TB Alliance, WHO launch child-friendly TB drugs

04 Dec 2015

In a first, child-friendly TB drugs for first-line medication are available in a fixed-dose combination with the launch by TB Alliance, UNITAID and WHO at the 46th Union World Conference on Lung Health in Cape Town, South Africa, on Wednesday. The drugs, meeting WHO's revised dosage guidelines of 2010, are meant for children weighing under 25 kg.

According to Cheris Scott, head of the pediatric programmes at TB Alliance, Geneva, the fixed-dose drugs are already available and countries can place an order, which can take 2-3 months for delivery.

Currently child-friendly drugs are being manufactured only by Mumbai-based Macleods Pharmaceuticals. The medicines would cost $15.54 for the six-month course of treatment. The availability of child-friendly TB drugs of correct dosages would increase drug adherence and thereby reduce acquired drug resistance. The WHO says, each year, at least 1 million children become ill with TB.

As the fixed-dose combinations are in dissolvable form, there is no need to crush the tablets, instead, the required number of paediatric tablets can be dissolved in water. Thanks to their flavour, children find it easier to take the medicine.

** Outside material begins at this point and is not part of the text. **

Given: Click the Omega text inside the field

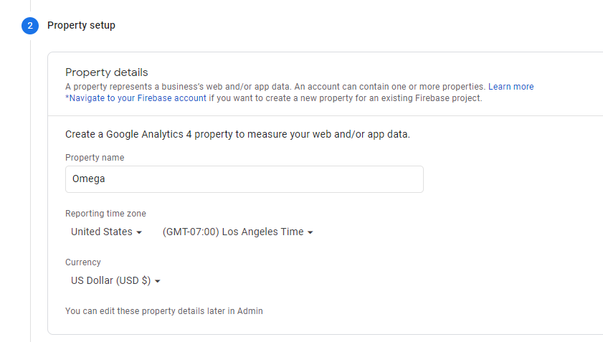Looking at the screenshot, I should pos(88,179).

According to the WHO, the disease killed 140,000 children and 1.37 million adults in 2014. One million children were in infected during the same year, according to the World Health Organisation (WHO), but a lack of market incentives has hindered the development of drugs for children, the TB Alliance campaign group said. Many children who contact the disease do not complete their treatment as they need to take several bitter-tasting medicines every day for at least six months. The dosage is quite often imprecise and parents have to cut and crush adult-sized drugs for their children.

When TB patients are not able to complete treatment, they fall ill again, often with hard-to-treat drug-resistant "superbug" strains that are becoming a menace globally. Some 32,000 children fall ill with the drug-resistant TB each year, which is often fatal, according to US researchers.